Warpage Issues in Fan-Out Wafer Level Packaging

Warpage Issues in Fan-Out Wafer Level Packaging

As you all know, warpage is a critical issue for fan-out wafer/panel level packaging. Many people like to talk about it, however, most of them don’t know what they are talking about. Let’s use the chips first, face-up fan-out wafer level packaging (FOWLP) approach as an example. Also, let’s consider three redistribution layers (RDLs). The process flow is schematically shown in the figure below.¹ In this case, there are at least 6 different warpage issues affecting the FOWLP process.

 

The first warpage issue happens right after post mold cure (PMC) of the reconstituted wafer.² If the warpage is too great, then the reconstituted wafer cannot be placed on the back grinding equipment so the back grinding of embedded mold compound (EMC) can be performed to expose the Cu contact-pad.

The second warpage issue happens right after the back grinding of the EMC to expose the Cu contact-pad.² If there is too much warpage, then the reconstituted wafer cannot be placed on the RDL equipment such as the stepper, lithographic, physical vapor deposition (PVD), electrochemical deposition, and etching tools.

The third warpage issue happens right after the fabrication of the first RDL. (The temperature of the PVD is about 200°C, so there is a thermal expansion mismatch among the EMC, Si chip, and glass carrier.) If there is too much warpage, then there are issues in making the second RDL.

The fourth warpage issue happens right after the fabrication of the second RDL. If there is too much warpage, then there are issues in making the third RDL.

The fifth warpage issue happens right after the fabrication of the third RDL. If there is too much warpage, then there are issues (such as holding the reconstituted wafer on the equipment and controlling the accuracy of ball drop during solder ball mounting.)

The sixth warpage issue happens right after the solder ball mounting. (The temperature of the lead-free reflow temperature is about 250°C, so there is a very large thermal expansion mismatch among the EMC, Si chip and glass carrier.) If the warpage of the diced individual package is too great, then there are issues (such as the solder joint standoff height variation, stretched solder joints, and titled component) in printed circuit board (PCB) assembly.
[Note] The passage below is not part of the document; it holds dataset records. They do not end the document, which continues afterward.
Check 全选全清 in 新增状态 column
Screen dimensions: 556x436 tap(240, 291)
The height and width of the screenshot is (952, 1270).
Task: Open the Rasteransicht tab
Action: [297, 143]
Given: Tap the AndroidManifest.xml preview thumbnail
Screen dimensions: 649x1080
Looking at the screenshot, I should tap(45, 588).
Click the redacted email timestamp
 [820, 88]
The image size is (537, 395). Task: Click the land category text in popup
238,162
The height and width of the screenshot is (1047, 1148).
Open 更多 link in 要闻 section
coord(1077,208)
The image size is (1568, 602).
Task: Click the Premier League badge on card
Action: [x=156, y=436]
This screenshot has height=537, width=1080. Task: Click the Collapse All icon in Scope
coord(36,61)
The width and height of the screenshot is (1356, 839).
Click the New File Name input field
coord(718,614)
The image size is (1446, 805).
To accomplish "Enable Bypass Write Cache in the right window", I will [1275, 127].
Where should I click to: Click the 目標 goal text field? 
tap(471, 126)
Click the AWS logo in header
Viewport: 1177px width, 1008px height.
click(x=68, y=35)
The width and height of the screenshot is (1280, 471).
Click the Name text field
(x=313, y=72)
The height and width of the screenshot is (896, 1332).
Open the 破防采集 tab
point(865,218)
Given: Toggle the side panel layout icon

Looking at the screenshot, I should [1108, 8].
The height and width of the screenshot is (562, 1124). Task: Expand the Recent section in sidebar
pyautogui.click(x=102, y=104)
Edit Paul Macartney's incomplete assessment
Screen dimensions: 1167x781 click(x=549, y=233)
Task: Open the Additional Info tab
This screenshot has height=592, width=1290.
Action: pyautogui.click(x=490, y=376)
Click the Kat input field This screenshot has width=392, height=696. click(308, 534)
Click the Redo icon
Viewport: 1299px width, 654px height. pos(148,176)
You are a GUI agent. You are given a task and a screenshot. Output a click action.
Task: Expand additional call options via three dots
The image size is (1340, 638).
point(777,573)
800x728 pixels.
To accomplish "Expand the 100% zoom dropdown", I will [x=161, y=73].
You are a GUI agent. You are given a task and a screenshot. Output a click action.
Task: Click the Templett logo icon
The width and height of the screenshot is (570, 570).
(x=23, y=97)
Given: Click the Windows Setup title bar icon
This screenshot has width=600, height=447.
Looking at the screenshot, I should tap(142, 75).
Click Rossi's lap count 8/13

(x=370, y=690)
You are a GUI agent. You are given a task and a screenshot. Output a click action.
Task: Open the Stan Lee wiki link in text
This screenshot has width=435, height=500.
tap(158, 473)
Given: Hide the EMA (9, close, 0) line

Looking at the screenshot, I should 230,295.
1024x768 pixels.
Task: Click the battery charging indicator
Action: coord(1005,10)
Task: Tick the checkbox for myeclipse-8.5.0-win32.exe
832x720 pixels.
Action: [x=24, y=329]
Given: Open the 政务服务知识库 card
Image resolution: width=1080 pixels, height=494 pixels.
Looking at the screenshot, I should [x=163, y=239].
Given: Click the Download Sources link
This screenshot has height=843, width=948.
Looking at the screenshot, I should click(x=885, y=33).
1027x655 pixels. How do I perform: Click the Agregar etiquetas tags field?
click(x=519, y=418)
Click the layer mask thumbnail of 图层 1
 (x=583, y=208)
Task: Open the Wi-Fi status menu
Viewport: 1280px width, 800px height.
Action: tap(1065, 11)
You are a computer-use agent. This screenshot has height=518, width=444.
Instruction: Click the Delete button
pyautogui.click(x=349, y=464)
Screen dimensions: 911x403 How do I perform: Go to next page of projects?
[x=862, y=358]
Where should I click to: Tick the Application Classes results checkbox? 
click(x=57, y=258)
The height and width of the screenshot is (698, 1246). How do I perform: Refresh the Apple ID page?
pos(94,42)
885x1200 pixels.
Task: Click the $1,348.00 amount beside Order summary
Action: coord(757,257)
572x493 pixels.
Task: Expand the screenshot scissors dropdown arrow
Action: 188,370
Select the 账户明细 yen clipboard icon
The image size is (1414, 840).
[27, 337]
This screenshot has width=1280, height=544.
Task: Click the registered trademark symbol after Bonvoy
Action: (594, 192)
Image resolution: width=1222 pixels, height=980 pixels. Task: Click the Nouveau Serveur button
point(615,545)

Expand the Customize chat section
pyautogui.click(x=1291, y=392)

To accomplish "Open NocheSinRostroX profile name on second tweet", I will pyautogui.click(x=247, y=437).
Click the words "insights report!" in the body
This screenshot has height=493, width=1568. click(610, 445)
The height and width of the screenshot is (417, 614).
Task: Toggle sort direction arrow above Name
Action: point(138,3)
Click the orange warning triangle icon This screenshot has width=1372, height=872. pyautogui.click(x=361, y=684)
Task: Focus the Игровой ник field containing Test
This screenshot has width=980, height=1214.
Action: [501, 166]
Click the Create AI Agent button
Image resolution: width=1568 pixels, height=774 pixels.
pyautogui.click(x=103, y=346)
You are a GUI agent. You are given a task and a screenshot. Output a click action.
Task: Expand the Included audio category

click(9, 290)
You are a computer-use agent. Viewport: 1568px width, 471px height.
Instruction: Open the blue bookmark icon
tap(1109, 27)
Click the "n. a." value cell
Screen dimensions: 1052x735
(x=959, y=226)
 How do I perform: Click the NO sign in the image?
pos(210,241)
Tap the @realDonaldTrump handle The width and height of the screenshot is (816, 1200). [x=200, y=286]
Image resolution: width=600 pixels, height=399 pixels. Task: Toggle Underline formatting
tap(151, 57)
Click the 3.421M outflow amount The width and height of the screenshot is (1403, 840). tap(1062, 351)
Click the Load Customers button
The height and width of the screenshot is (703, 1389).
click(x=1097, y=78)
What are the maximum allowable warpages? The rule of thumb is for a 300mm reconstituted wafer, the maximum allowable warpage of the first 5 kinds of warpage is 1mm, but 0.5mm is preferred for high yield. The maximum allowable warpage of the individual package (≤ 20mmx20mm) is 0.2mm, but 0.1mm is preferred for high yield. 

[1] Lau, J. H., N. Fan, and M. Li, “Design, Material, Process, and Equipment of Embedded Fan-Out Wafer/Panel-Level Packaging”, Chip Scale Review, Vol. 20, May/June 2016, pp. 38-44.

[2] Lau, J. H., et al., “Warpage and Thermal Characterization of Fan-Out Wafer-Level Packaging”, 2017 ECTC Proceedings, pp. 595-602, also, accepted to be published in the IEEE Transactions on CPMT.

  • Mayson Brooks

    Given these warpage issues, what method do you recommend to measure the warpage?

    • Guillou

      Dear Mayson,
      UnitySC with its TMap Series and their TMap Fan-Out solution are able to measure warpage of such rebuilt wafers.

    • Francoise von Trapp

      HI Mayson, On behalf of John Lau, here is his answer:
      There are many methods to measure the warpage. However, for the range of FOWLP warpage, I would like to recommend the “Shadow Moire” method.

  • GaryHuang

    CTE mismatch is mostly caused by apply the heat onto homogeneous materials or hybrid structures . The typical heating method ( convection or conductive ,such as reflow or TCB) cannot help but only the novel heating method can.